5 Ways Claude Code Will Burn You (And How to Survive)

by J Cook · 8 min read·

Summary:

  1. Five specific Claude Code failure modes that burn real developers, not theoretical risks.
  2. Each failure comes with a concrete mitigation you can apply today.
  3. The “it works” trap is the most dangerous because it feels like success.
  4. Know the walls so you stop running into them at 2 AM on a deadline.

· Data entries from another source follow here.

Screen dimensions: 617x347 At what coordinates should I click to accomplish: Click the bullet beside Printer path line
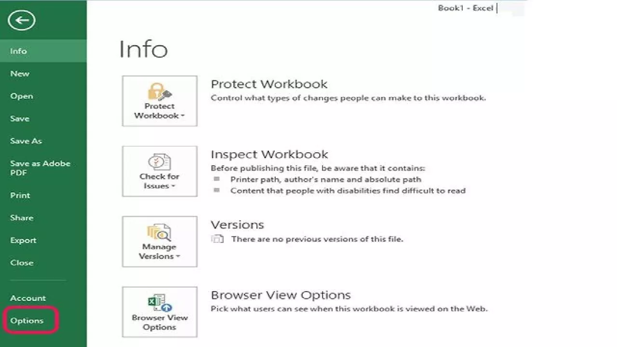pyautogui.click(x=217, y=179)
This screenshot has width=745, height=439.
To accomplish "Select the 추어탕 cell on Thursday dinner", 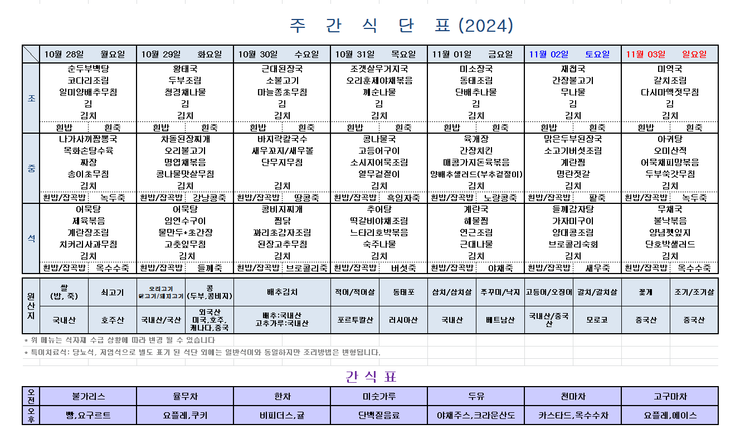I will point(379,209).
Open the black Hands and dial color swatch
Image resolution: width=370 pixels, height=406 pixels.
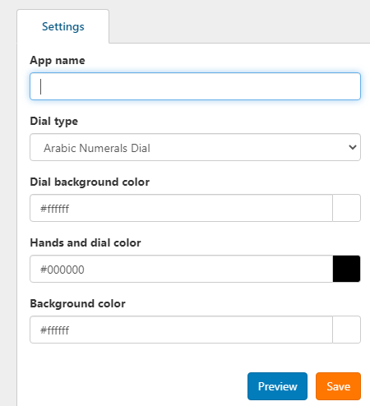[x=347, y=269]
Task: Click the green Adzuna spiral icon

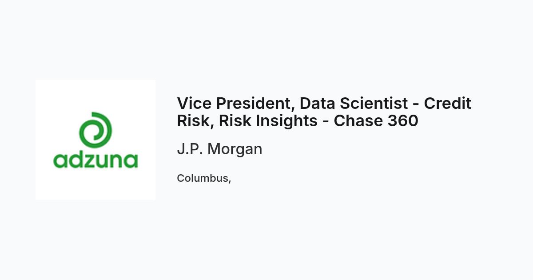Action: point(95,131)
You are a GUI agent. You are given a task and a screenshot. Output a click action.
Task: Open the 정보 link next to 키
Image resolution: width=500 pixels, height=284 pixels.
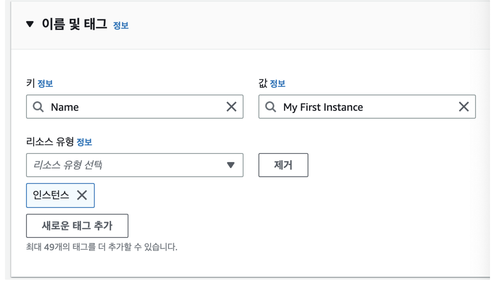pos(45,84)
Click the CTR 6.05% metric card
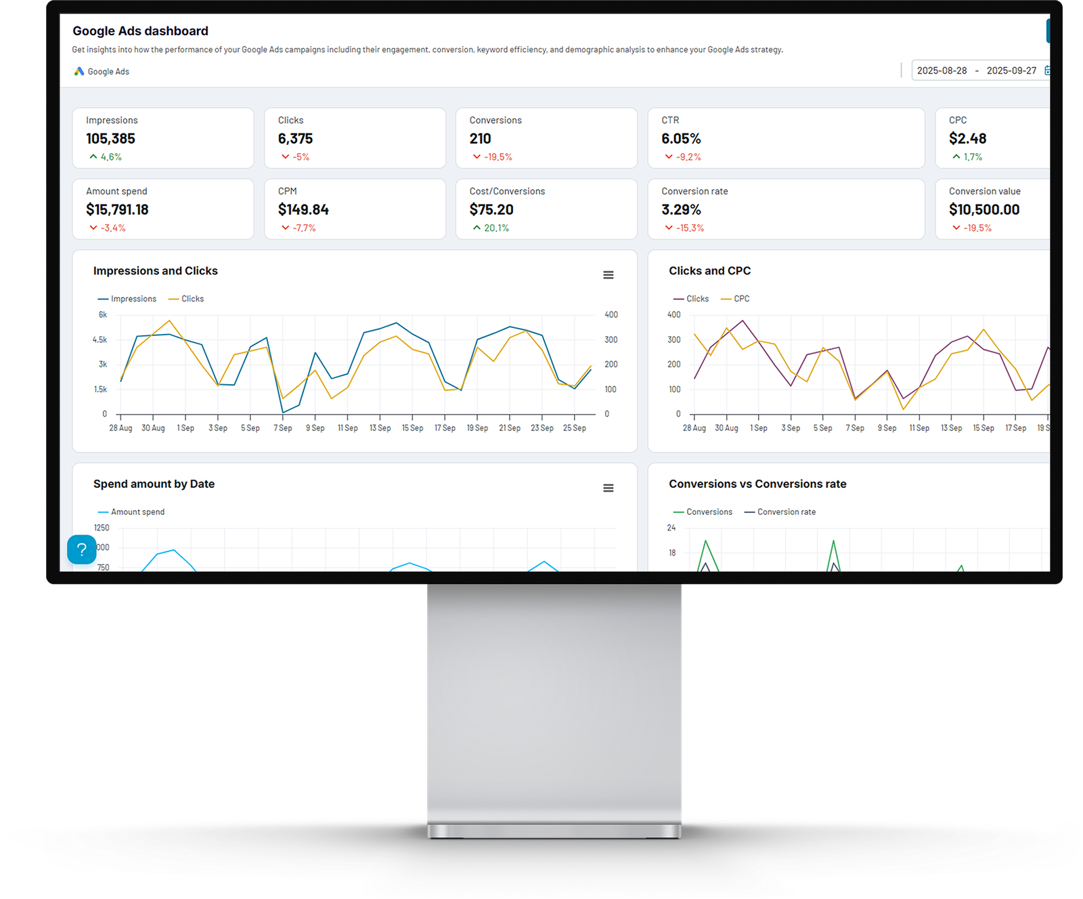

I asked Claude Code to build a URL monitoring SaaS. It recommended microservices. For a solo weekend project. I spent four hours scaffolding Kubernetes configs before realizing a single Express server with SQLite would have shipped by lunch. That’s the kind of mistake this article prevents. Five failure modes, each from a real build, each with a concrete fix.

Does Claude Code hallucinate APIs and libraries?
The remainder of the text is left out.